When I reached the age of 50, my weight was 265 pounds. Throughout the subsequent 12 years, by engaging in walking, yoga, and strength training, I managed to shed 60 pounds and maintained that loss. However, despite my dedication, I continued to suffer from inflammation, pain, and sleep apnea.
Then last year, my physician recommended tirzepatide (Zepbound), not only for weight reduction but also to address my sleep apnea. This alternate diagnosis opened the door to insurance coverage and resulted in a transformative outcome. In just 12 months, I lost an additional 60 pounds, decreased visceral fat, alleviated inflammation, enhanced muscle mass, and ultimately achieved a state of being pain-free.
This wasn’t merely a shortcut; it served as a catalyst. The GLP‑1 quieted my cravings and provided the mental acuity necessary to maintain daily movement and nutrition routines that had previously stagnated.
Tales like mine, along with those of individuals such as a woman in perimenopause dealing with glucose fluctuations, underscore the fact that GLP‑1 drugs function as metabolic instruments, not just cosmetic solutions. Nonetheless, far too many insurance providers continue to deny coverage based on outdated BMI guidelines or limited weight-loss criteria.

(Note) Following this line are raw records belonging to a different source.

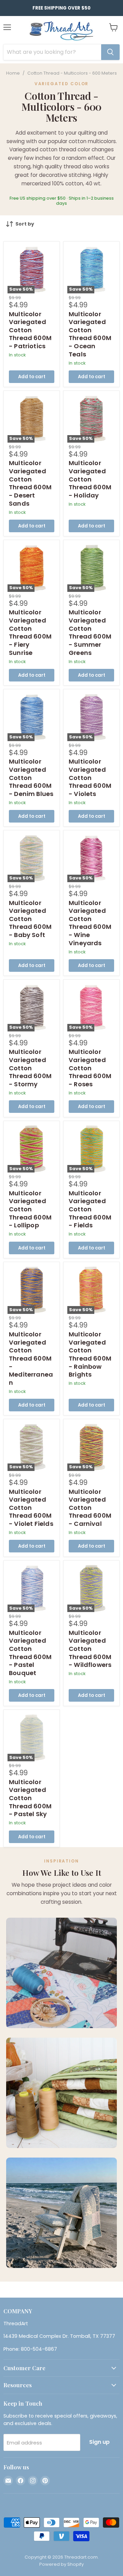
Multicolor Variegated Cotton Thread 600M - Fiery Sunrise (30, 632)
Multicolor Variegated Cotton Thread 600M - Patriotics (30, 330)
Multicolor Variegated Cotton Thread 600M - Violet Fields (31, 1507)
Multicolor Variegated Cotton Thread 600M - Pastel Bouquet (30, 1652)
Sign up (99, 2442)
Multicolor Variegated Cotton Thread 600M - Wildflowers (90, 1648)
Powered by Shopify (61, 2564)
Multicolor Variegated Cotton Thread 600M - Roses (90, 1067)
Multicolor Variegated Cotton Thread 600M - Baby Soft (30, 919)
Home (13, 73)
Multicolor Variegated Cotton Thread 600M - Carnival (90, 1507)
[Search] (110, 52)
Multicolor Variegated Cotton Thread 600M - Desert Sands (30, 483)
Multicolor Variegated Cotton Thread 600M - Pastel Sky (30, 1798)
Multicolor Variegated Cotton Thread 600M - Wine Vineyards (90, 923)
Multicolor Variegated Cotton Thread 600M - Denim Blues (31, 777)
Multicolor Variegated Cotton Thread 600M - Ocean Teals (90, 334)
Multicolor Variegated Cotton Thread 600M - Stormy (30, 1067)
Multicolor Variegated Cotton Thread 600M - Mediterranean (31, 1358)
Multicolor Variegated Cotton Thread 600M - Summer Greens (90, 632)
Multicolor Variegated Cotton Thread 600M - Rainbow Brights (90, 1354)
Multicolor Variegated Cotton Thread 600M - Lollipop (30, 1209)
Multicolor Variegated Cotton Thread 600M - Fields (90, 1209)
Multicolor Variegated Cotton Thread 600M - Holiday (90, 479)
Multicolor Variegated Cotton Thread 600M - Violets (90, 777)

These medications provide more than just leaner physiques:
– Stabilized A1C and daily blood sugar management
– Diminished inflammation and enhanced sleep quality
– Enhanced functionality across different age demographics
Many healthcare professionals are achieving success in securing coverage for GLP‑1s by utilizing diagnoses such as insulin resistance (E88.81), sleep apnea (G47.33), metabolic syndrome, or PCOS (E28.2), particularly when these are documented alongside prediabetes, hypertension, or cardiovascular risk factors. These conditions are genuine and treatable, responding well to GLP‑1 therapy, even if the patient’s BMI does not meet the criteria of outdated obesity standards. A wider acceptance of these diagnoses for coverage could help bridge the access divide and provide essential metabolic care to those otherwise underserved.
As the board chair of a nonprofit health plan, a former partner at Deloitte, and a yoga instructor, I have witnessed how antiquated coding practices and BMI-centric policies exclude many capable individuals from receiving effective care.
A shift is necessary. GLP‑1 medications should be positioned as instruments for equity in metabolic health, prescribed based on insulin resistance, prediabetes, sleep apnea, or age-related visceral fat, rather than solely on weight.
GLP‑1s are not miracle solutions. Yet, when combined with purpose, physical activity, and protein-rich nutrition, they rank among the most powerful tools for achieving health, particularly when access is fair and equitable.